4. According to BOJ data, average commercial bank interest rates have not increased materially in line with its policy rate changes. How long is it likely to take for increases in the policy rate to cause significant increases in the interest rate of commercial banks? Aside from the costs (menu costs) involved in changing their rates, why have commercial banks been slow to react? What does this say about the transmission mechanism of domestic monetary policy? What does this say about the lag between policy rate increases and its impact on the real economy?
Would the BOJ argue that the inflation rate remains persistently above target because commercial banks have been slow to react to the BOJ’s policy rate increases? Alternatively, have the commercial banks done the prudent thing by not driving up interest rates? Surely, everyone with a mortgage would find it much harder to meet higher mortgage payments on top of the hefty increases in their food bills – increases that are often above the average inflation rate.

## Recorded data
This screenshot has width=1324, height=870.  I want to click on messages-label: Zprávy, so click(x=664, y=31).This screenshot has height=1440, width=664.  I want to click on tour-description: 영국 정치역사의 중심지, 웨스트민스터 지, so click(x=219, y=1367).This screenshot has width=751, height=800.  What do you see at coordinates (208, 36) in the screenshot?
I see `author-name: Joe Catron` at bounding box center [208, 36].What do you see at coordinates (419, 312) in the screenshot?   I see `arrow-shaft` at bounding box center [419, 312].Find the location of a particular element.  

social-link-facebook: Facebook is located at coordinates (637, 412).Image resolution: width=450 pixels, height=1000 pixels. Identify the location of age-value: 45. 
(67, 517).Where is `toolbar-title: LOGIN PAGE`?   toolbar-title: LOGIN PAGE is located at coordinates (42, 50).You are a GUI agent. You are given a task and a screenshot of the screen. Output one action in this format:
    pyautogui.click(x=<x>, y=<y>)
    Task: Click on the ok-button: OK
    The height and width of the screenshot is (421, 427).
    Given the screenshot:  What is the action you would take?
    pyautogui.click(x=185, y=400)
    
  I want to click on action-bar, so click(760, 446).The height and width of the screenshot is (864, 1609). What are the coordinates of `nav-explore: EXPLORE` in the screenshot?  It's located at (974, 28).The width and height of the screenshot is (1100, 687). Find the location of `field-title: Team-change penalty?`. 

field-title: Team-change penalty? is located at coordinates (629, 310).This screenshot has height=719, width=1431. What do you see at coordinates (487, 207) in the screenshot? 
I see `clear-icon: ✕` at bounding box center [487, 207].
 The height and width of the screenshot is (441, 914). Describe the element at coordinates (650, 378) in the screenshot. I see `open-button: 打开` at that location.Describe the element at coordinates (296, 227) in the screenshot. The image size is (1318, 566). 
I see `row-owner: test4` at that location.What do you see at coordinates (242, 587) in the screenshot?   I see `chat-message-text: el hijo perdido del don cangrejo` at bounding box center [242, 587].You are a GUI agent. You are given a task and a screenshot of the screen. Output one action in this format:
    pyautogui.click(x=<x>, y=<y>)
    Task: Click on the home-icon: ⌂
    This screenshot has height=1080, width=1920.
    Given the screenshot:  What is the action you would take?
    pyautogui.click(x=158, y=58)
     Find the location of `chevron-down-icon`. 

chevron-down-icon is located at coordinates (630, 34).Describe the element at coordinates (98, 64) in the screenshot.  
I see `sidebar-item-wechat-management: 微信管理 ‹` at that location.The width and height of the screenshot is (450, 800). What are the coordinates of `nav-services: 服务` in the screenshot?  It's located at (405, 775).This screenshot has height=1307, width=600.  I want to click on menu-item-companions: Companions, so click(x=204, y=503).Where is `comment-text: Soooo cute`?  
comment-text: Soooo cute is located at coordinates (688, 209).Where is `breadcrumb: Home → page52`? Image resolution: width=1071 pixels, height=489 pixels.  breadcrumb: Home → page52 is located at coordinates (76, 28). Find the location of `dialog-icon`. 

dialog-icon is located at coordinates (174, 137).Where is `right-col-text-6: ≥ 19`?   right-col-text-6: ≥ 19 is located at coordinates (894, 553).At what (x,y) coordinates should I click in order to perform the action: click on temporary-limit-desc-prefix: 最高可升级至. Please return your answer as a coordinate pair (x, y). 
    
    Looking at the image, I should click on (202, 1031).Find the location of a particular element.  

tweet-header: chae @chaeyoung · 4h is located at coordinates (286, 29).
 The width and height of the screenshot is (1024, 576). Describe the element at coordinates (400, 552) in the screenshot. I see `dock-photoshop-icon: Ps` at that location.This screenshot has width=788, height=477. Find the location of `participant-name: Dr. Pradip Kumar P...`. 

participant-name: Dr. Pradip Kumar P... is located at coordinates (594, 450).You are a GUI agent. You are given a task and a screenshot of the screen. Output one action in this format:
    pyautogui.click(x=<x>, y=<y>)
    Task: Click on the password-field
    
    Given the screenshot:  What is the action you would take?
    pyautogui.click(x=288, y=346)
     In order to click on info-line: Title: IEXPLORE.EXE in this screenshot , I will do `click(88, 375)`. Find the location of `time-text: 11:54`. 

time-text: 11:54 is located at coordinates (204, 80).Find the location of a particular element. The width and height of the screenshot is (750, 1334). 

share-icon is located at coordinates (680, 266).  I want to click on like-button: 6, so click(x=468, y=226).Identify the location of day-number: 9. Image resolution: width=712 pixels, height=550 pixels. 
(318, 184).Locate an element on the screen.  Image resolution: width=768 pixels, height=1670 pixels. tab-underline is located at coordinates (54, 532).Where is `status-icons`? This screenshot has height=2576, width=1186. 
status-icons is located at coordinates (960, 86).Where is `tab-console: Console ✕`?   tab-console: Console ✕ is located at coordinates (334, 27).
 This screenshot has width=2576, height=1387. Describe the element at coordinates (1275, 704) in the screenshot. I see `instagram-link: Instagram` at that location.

## Work task A
Answer these questions about the passage on BOJ policy rates and commercial banks, one answer per line:
(i) According to BOJ data, how have average commercial bank interest rates moved relative to the BOJ's policy rate changes?
(ii) What name does the passage give, in parentheses, to the costs involved in banks changing their rates?
(iii) How do the passage's increases in food bills compare with the average inflation rate?
## Work task B
Set down word for word the part of the passage on BOJ policy rates that begins at the words "Would the BOJ" and stops after "average inflation rate.".
## Work task C
Take the passage on BOJ policy rates and commercial banks further, continuing from its last sentence.

## Expected answer A
(i) They have not increased materially in line with the policy rate changes.
(ii) Menu costs.
(iii) They are often above the average inflation rate.

## Expected answer B
Would the BOJ argue that the inflation rate remains persistently above target because commercial banks have been slow to react to the BOJ’s policy rate increases? Alternatively, have the commercial banks done the prudent thing by not driving up interest rates? Surely, everyone with a mortgage would find it much harder to meet higher mortgage payments on top of the hefty increases in their food bills – increases that are often above the average inflation rate.

## Expected answer C
5. Is the BOJ concerned that without increasing its policy rate to 7.0 per cent, nominal wages would increase materially as workers demand more remuneration to pay for already-expensive goods? Are workers likely to be successful in their wage demands? Will firms buckle and pay significantly more? Can Jamaican firms afford to give their workers significant increases, thereby creating a wage-price spiral and de-anchoring inflation expectations in the process?
6. A BOJ survey conducted about a year ago shows that 62 per cent of the domestic firms surveyed are unaware of the inflation target, and 77 per cent are unaware of the point-to-point inflation rate. What does this mean for the efficacy of the BOJ’s efforts to fight the so-called second-round inflationary effects? Are domestic firms increasing their prices not only because of higher input costs, but also to make up for reduced profits during the height of COVID-19?
Surely, if a firm would like to charge higher prices, as they generally desire, a good time to justify doing so is when everyone is talking about inflation.
7. Fast-forward to December 2023, assuming no additional global shocks and domestic inflation returning to the target range, will the policy rate be lowered to the IMF’s neutral policy rate for Jamaica of 4 per cent or perhaps around half-way, 5 per cent, between the upper and lower bounds (2.6-7.6 per cent) of the BOJ’s range for the neutral rate? It is important to note that the BOJ has stated in its recent monetary policy report that it will review the monetary transmission mechanism to ensure that its monetary policy actions have the desired effect.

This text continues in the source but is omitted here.